EXERCISE A
Copy the passage of the forum discussion on error-tolerant processors word for word, starting at "Ethernet is an" and ending at "error recovery system.".
EXERCISE B
Answer these questions using the forum discussion on error-tolerant processors:
(i) According to the crude numbers in the document, what drop in power consumption does a 1% error rate cause?
(ii) What name is given to the new architecture designed to handle data corruption and error recovery gracefully?
(iii) Which network technology avoids collisions?
EXERCISE C
Extend the forum discussion on error-tolerant processors, beginning immediately after its final sentence.

PASSAGE TO READ
[Begin]
If the processor goofs up the instructions that its supposed to execute, how does it recover gracefully?
The "robustification" of software, as he calls it, involves re-writing it so an error simply causes the execution of instructions to take longer.
Ooh, this is tricky. So we can reduce CPU power consumption by a certain amount if we rewrite software in such a way that it can slowly roll over errors when they take place. There are some crude numbers in the document: a 1% error rate, whatever that means, causes a 23% drop in power consumption. What if the `robustification' of software means that it has an extra "check" instruction for every three "real" instructions? Now you're back to where you started, but you had to rewrite your software to get here. I know, it's unfair to compare his proven reduction in power consumption with my imaginary ratio of "check" instructions to "real" instructions, but my point still stands. This system may very well move the burden of error correction from the hardware to the software in such a way that there is no net gain.
What he is proposing is to reduce the number of transistors on a chip, to increase its speed and reduce power usage.
So in fact he is trying to reverse more's law.
Ethernet is an improvement over than token ring, yet Ethernet has collisions and token ring doesn't.
Token ring avoids collisions, Ethernet accepts collisions will take place but has a good error recovery system.
He favors a new architecture, that he calls the 'stochastic processor,' which is designed to handle data corruption and error recovery gracefully.
I dub thee neuron.
Shai Schticks:"You don't make peace with friends, you make peace with enemies"
...the problem is software. In the last twenty years, we've gone from machines running at a few MHz to multicore, multi-CPU machines with clock speeds in the GHz, with corresponding increases in memory capacity and other resources. While the hardware has improved by several orders of magnitude, the same has largely not been true of software. With the exception of games and some media software, which actually require and can use all the hardware you can throw at them, end user software that does very little more than it did twenty years ago could not even run on a machine from 1990, much less run usably fast. I'm not talking enterprise database software here, I'm talking about spreadsheets and word processors.
[End]
LISTING
[Begin]
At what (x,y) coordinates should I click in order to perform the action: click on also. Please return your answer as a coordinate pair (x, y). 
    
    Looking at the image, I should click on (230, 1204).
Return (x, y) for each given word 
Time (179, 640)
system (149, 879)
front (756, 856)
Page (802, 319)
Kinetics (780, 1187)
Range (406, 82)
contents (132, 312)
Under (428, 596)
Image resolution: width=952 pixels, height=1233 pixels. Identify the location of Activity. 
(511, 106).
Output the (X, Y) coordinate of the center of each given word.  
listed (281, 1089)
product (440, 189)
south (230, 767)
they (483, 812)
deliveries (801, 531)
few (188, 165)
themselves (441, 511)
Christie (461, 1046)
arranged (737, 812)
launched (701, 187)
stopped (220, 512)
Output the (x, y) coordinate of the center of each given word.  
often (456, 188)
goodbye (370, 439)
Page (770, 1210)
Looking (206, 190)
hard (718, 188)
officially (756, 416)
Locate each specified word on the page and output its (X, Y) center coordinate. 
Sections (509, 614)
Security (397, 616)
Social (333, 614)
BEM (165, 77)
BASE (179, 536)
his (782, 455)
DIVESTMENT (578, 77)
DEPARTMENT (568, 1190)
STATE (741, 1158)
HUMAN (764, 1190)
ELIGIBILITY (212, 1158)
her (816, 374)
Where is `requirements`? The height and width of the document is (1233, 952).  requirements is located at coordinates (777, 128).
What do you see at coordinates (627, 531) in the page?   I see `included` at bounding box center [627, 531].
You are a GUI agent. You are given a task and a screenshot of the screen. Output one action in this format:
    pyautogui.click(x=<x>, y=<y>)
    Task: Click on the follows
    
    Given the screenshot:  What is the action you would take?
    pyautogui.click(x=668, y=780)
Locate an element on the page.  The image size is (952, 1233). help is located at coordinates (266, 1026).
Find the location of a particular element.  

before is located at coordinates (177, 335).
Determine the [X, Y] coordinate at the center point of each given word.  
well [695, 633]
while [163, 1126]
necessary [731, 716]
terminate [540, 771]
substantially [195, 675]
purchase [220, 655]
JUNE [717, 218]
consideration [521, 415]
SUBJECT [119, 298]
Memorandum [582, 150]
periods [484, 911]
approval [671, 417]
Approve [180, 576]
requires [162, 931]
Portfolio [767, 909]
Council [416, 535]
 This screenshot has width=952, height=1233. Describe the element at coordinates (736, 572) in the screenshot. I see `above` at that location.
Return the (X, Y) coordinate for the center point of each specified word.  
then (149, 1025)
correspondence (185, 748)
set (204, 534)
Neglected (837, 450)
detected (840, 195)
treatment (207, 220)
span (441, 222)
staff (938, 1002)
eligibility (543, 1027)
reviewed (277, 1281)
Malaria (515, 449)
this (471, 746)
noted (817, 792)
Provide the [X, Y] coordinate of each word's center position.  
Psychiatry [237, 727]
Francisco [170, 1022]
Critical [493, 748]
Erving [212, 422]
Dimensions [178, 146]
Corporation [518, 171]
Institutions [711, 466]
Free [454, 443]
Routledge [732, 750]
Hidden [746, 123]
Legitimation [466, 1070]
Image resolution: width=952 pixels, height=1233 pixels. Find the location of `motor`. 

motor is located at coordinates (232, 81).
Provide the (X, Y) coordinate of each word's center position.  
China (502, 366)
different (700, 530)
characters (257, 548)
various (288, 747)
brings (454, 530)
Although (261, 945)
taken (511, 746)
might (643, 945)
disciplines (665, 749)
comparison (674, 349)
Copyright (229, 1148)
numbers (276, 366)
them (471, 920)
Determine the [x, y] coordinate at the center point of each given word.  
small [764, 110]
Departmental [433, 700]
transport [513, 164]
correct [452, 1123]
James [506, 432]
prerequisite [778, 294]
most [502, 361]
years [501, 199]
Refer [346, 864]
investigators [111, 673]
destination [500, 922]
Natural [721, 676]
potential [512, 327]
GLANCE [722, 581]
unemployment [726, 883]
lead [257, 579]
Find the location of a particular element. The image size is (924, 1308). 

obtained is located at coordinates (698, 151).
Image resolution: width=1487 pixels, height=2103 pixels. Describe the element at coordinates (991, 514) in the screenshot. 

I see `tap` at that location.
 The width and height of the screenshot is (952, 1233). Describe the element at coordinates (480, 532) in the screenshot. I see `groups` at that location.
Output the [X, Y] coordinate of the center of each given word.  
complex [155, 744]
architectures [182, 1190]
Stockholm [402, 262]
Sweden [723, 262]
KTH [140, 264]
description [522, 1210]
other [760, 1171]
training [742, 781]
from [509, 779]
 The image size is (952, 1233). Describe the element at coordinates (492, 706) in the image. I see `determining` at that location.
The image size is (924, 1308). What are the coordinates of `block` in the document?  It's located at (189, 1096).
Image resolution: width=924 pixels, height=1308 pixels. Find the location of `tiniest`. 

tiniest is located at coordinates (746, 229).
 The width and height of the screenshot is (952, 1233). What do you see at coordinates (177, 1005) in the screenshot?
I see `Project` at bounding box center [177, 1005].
[End]
OUTPUT A
Ethernet is an improvement over than token ring, yet Ethernet has collisions and token ring doesn't.
Token ring avoids collisions, Ethernet accepts collisions will take place but has a good error recovery system.

OUTPUT B
(i) A 23% drop.
(ii) The 'stochastic processor.'
(iii) Token ring.

OUTPUT C
All of the gains we make in hardware are eaten up as fast or faster than they are produced by two main consumers: useless eye-candy for end users, and higher and higher-level programming languages and tools that make it possible for developers to build increasingly inefficient and resource-hungry applications faster than before. And yes, I realize that there are irresistible market forces at work here, but that only applies to commercial software; for the FOSS world, it's a tremendous lost opportunity that appears to have been driven by little more than a desire to emulate corporate software development, which many FOSS developers admire for reasons known only to them and God.
It really doesn't matter how powerful the hardware becomes. For specialist applications, it's still a help. But for the average user, an increase in processor speed and memory simply means that their 25 meg printer drivers will become 100 meg printer drivers and their operating system will demand another gig of RAM and all their new clock cycles. Anything that's left will be spent on menus that fade in and out and buttons that look like quivering drops of water -- perhaps next year, they'll have animated fish living inside them.
Proud member of the Weirdo-American community.
Because the stochastic processor will be able to make mistakes much more quickly of course.
Don't you understand progress?
=-=-=-=-=-=-=-=-=-=-=-=-=-=-
Friends don't let friends enable ecmascript.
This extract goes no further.